Quando trent’anni fa ho avvicinato il mondo del vino, mi ero da poco trasferito a Roma. Da squattrinato studente in filosofia, la sera alzavo due soldini stappando le mie prime bottiglie, in una città dove le enoteche si accingevano a diventare wine bar. E senza averne nessuna consapevolezza, preparavo quell’incontro tra l’estetica e la degustazione che si sarebbe poi rivelato decisivo per il mio futuro professionale. Del resto «la vita, amico, è l’arte dell’incontro», cantava Vinicius.
Tra gli incontri di maggiore ispirazione negli anni del mio apprendistato romano, quello con Paolo Poli conserva ancora oggi un rilievo speciale. Paolo il vino lo vendeva, ma la sua passione, la sua umanità, ben poco avevano a che vedere con la routine del mestiere del rappresentante. Era un genovese sconclusionato quanto generoso: un imbecille, come avrebbe scritto di sé, raccogliendo in un libro con questo titolo alcune delle sue poesie più ispirate. Ma di lui mi fidavo. E facevo bene, perché con la sensibilità da rabdomante che appartiene ai veri artisti dell’incontro, Paolo mi ha fatto conoscere vini e persone in cui c’era sempre qualcosa di sorprendente da scoprire. «Devi assolutamente incontrare Silvano» mi disse un giorno, nei primi anni 90, rassegnandosi di fronte all’ostinazione che mostravo nel farneticante progetto di aprire una mia bottiglieria, per dare almeno qualcosa da bere a quella filosofia che non riusciva a darmi lei da mangiare.

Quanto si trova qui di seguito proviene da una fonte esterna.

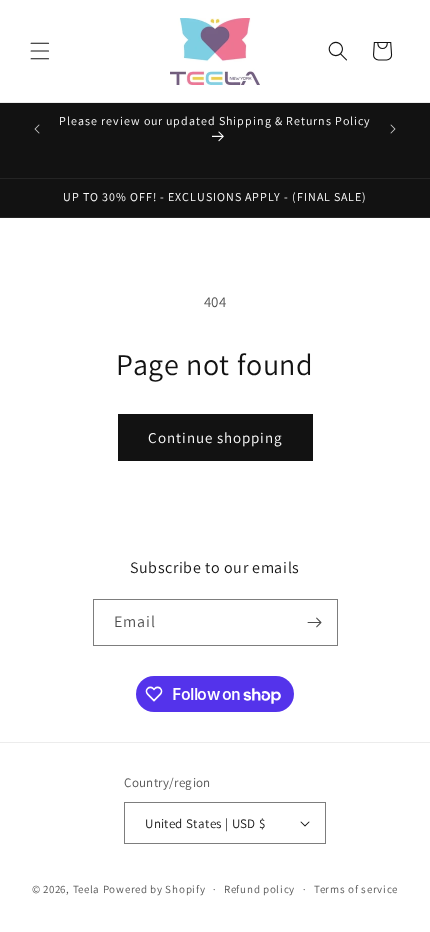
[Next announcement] (393, 129)
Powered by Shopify (154, 889)
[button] (40, 51)
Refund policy (259, 889)
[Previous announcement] (37, 129)
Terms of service (356, 889)
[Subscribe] (315, 622)
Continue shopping (215, 437)
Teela (87, 889)
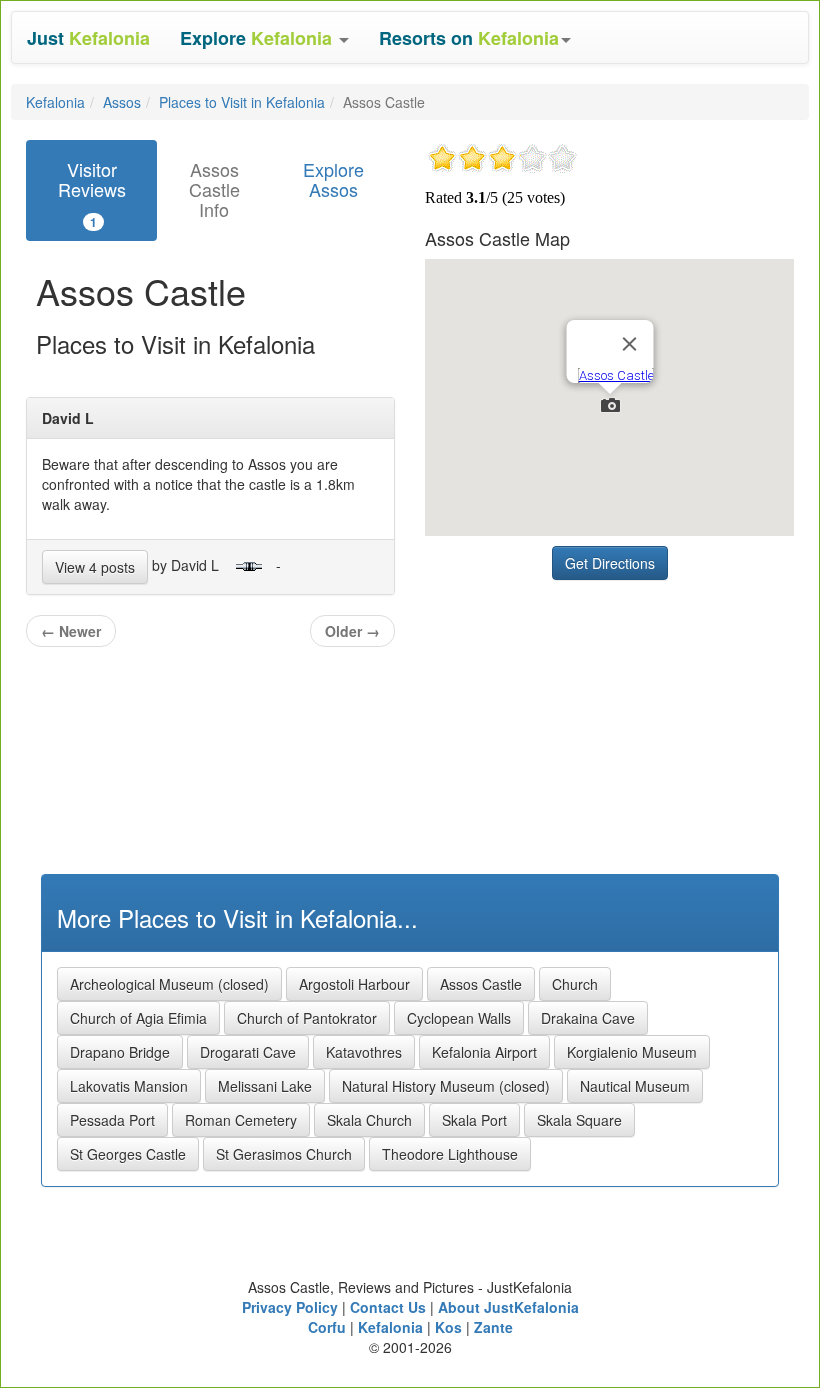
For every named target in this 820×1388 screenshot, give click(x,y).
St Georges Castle (128, 1154)
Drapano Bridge (120, 1052)
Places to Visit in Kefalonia (242, 102)
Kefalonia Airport (484, 1052)
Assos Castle (481, 984)
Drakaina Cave (588, 1018)
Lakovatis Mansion (129, 1086)
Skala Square (579, 1120)
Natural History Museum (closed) (446, 1086)
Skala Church (369, 1120)
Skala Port (474, 1120)
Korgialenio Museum (632, 1052)
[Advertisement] (575, 715)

Così conobbi Silvano Formigli, che aveva da poco varato la sua Selezione Fattorie. Non era soltanto una delle persone che Paolo stimava di più, motivo già di per sé sufficiente ai miei occhi a garantirgli un ascendente e un carisma non comuni; ma anche una specie di esploratore, che raccoglieva il lavoro di molti artigiani del gusto secondo una pionieristica linea di ricerca. Certamente, i vini e gli oli che proponeva avevano tutte le prerogative di qualità necessarie a soddisfare le esigenze di mercato, ma il più delle volte dietro quei sapori c’era un valore aggiunto di umanità, un’eccedenza di senso che non potevi ricondurre alle sole caratteristiche organolettiche dei prodotti. Perciò, quando finalmente quel mio vaneggiamento prese forma concreta di locale e aprimmo Uno e bino, Silvano si rivelò un interlocutore prezioso, un vero e proprio moltiplicatore di incontri. E quel suo essere professionista del saper bere in un’accezione così coinvolgente, oltre a propiziare molti acquisti da un catalogo traboccante di rivelazioni, finiva spesso per alimentare uno scambio a più voci, ispirato dalla comune esigenza di dare del tu non solo al vino, ma al mondo tout court.

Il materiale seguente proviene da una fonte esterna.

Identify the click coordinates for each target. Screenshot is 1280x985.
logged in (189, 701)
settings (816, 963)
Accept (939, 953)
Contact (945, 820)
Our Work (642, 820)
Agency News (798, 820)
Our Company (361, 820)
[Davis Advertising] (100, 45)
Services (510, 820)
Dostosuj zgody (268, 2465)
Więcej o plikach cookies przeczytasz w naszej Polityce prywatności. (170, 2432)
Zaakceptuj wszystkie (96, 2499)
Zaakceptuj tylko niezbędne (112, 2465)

Metteva così radici la mia convinzione che il saper bere, se esiste, piuttosto che riposare soltanto su un decalogo di competenze tecniche da assimilare e conoscenze da trasmettere, deve rivendicare il valore esplorativo di un compito, da verificare ogni volta in una pluralità di contesti e relazioni. Oggi è un fatto acclarato, e alcuni critici del vino tra i più consapevoli e propositivi – Nicola Perullo e Sandro Sangiorgi in primis – insistono nel ribadire che il gusto non è un senso ma un compito, e che il saper bere va iscritto d’ufficio nell’orizzonte di una maieutica, restando perciò refrattario a ogni dottrina.
A modo suo, mi sembra che Silvano questa consapevolezza l’avesse interiorizzata in anticipo. E credo di non forzare troppo il suo pensiero se dico che il vino al centro del racconto e delle riflessioni di questo libro va inteso come un fatto di civiltà, nella precisa accezione di nutrimento fondativo della nostra comune cultura materiale. Una cultura in cui l’educazione al vino riannoda il legame imprescindibile con la terra che lo origina. E ci insegna, tra le altre cose, anche a stare meglio al mondo, con più gusto e più dignità.